Précis : Professionals are often faced with the challenging question of whether the child's current behavioral problems are just tantrums or are related to other underlying sensory deficits. Occupational therapists are trained to make functional observations in all aspects of the child's life--at school, in the home environment, at play--as well as to detect and further assess sensory deficits. Scientific research in the area of sensory integration and sensory dysfunction has shown that children with sensory processing difficulties exhibit problems in behavior such as aggressiveness, inattention, distractibility and defiance. It is important to identify the difference so that the proper strategies can be used to decrease and/or eliminate the unwanted behaviors, thus increasing the chances for optimal learning.

Sensory Challenges (Presented in Arabic)

Presenter: Majdi Bzoor

Precis: How being hypersensitive and/or hyposensitive in relation to one's senses can affect a child's behavior.

For more information on how to register please call Yasser Salah at the Learning Resource Center, Tel: (+202) 25163965 or 67 or e-mail:

Thank you and I hope many can attend this conference.


Thursday, February 19, 2009


Sue Hartshorne has resigned her role as the WFOT Ambassador to the Egypt Project. However, Sue continues to work in Egypt and supports the development of OT in the country. Members of the CDOTE and the WFOT thank her for her contributions. The WFOT Executive Management Team have agreed that the ambassador position is now no longer required. We all look forward to progress continuing through the Committee to Develop OT in Egypt (CDOTE). The WFOT have reported that they will continue to monitor the situation via the Egypt Project led by Christiane Mentrup and look forward to being approached in the future with an application for an educational programme approval and hopefully ultimately membership of WFOT.


The next CDOTE Meeting:

Wednesday, February 25th at 4:30pm 

at the

 Learning Resource Center. 

New members: please contact myself or any of the CDOTE members if you would like to attend. 

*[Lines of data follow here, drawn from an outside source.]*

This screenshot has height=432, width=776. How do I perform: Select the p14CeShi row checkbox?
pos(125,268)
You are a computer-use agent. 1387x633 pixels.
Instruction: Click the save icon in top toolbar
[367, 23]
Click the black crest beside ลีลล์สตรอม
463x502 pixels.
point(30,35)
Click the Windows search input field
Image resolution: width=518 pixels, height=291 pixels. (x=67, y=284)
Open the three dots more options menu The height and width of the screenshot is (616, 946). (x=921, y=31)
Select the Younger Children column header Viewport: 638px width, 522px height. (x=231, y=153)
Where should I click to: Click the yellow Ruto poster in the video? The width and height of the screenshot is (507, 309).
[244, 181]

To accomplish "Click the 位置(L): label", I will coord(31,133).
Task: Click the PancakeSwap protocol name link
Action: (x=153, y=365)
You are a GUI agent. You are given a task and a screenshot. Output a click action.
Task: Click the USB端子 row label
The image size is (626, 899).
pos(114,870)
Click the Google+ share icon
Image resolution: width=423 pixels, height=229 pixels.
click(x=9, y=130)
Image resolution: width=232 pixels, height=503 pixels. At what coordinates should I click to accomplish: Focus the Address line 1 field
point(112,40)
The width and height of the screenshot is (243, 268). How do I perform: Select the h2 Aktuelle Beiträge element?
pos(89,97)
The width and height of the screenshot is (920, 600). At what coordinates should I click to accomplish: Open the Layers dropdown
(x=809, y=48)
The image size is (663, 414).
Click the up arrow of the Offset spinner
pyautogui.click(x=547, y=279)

Tuesday, February 10, 2009

OT Educational Programs Update

At this point, there are unfortunately no new developments with Ain Sham's and 6th October University starting their OT educational programs.

Arab OT Newsletter

I am collecting information regarding OT related topics from the OT's in Egypt, so if anyone would like to contribute to the next newsletter please let me know. These topics will be compiled with other entries from OT's in the Arab region. Topics may include, but are not limited to research, program development, job availabilities, conferences, workshops, treatment techniques etc.


Posting Comments....

Many times I receive comments on various entries, which are well worth reading and responding to; however, many times those commenting do not leave their contact information. I usually respond directly to that entry, but that will only go on the blog and not directly to the person who messaged.

So, please leave your contact information when posting comments!